Abstract

The Whiteside Ortholoc total knee arthroplasty (TKA) system was the first in the world to adopt the intramedullary instrumentation system and slotted cutting guides for the exact valgus setting angle. In our department, the Whiteside Ortholoc II TKA system was introduced in 1988, making possible minimum resection of both femoral and tibial bones, and achieving rigid fixation between the metal and bone surface, in Japanese patients. The purpose of this study was to define the characteristics and problems of the Whiteside Ortholoc TKA system by clinical evaluation and outcome. In particular, polyethylene (PE) wear problems have been arising several years after TKA, leading to severe difficulties for TKA patients. Therefore, in this study we particularly focused on the problem of PE wear. On X-ray findings, femorotibial angle, femoroprosthesis angle (FPA), tibioprosthesis angle (TPA), lateral FPA, and lateral TPA were set exactly by the intramedullary instrumentation and slotted cutting guide system at primary TKA. It is suggested that the Whiteside Ortholoc TKA system had achieved rigid fixation of the tibial base with four cortex bone screws, six peripheral pegs, and the center stem.

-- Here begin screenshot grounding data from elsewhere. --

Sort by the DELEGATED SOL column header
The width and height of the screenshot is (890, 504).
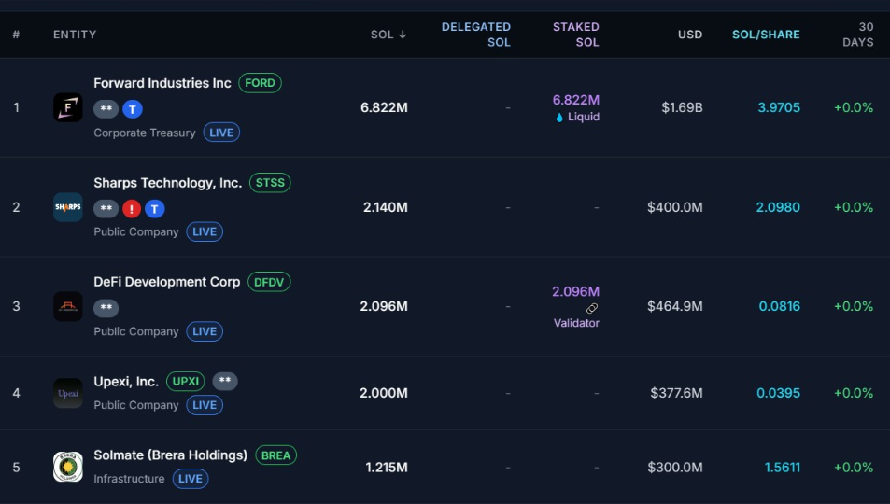click(x=475, y=35)
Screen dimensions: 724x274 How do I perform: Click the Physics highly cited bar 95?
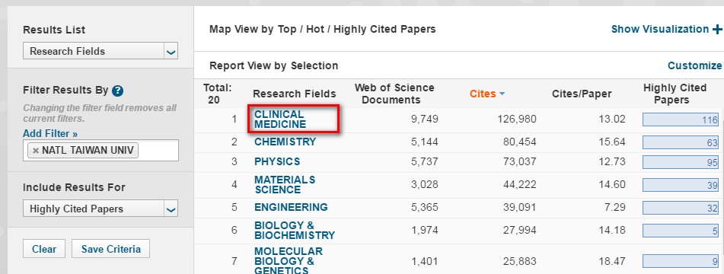[681, 162]
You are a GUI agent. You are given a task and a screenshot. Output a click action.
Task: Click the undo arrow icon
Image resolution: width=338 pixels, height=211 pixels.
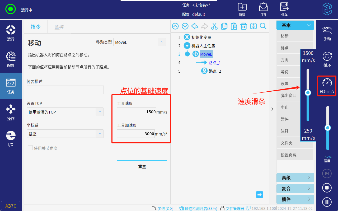click(195, 26)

The most common complication was PE tibial insert wear, occurring only in osteoarthritic knees. In particular, nine revision PE cases (9/10) were osteoarthritis patients under 65 years old, and 8 mm PE as thickness was used in 8 osteoarthritic knees. These results suggested that special clinical attention must be paid to osteoarthritic TKA cases under 65 years old with 8- or 10-mm thick PE tibial inserts.